## Exercise details
Search the data for the word "sidebar" and copy out every line that has it.

____

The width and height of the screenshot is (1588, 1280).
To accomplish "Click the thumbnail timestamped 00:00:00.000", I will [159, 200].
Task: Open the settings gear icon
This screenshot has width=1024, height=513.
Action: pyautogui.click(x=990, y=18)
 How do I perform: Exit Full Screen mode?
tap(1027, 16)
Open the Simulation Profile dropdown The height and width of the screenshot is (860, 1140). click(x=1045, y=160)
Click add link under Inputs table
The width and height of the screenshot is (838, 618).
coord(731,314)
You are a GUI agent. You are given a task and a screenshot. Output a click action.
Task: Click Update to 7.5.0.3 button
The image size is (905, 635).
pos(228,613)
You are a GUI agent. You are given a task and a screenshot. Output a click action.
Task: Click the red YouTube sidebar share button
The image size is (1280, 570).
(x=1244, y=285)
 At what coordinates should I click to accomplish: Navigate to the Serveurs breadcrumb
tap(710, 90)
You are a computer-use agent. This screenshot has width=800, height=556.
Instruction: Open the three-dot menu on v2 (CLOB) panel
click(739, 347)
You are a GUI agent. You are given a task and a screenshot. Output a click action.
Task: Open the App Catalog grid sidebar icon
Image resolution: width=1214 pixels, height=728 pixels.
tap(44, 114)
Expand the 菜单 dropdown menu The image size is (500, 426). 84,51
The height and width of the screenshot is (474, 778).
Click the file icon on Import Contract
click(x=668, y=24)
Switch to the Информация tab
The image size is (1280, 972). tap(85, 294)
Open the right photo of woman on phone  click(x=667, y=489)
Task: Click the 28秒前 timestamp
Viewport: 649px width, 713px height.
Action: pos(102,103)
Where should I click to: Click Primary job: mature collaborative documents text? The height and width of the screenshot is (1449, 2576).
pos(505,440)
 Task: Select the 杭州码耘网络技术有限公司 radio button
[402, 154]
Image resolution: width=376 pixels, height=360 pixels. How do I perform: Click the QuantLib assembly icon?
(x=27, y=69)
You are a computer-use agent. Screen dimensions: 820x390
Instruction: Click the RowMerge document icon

____

## Reply
Task: Click the red YouTube sidebar share button
Task: Open the App Catalog grid sidebar icon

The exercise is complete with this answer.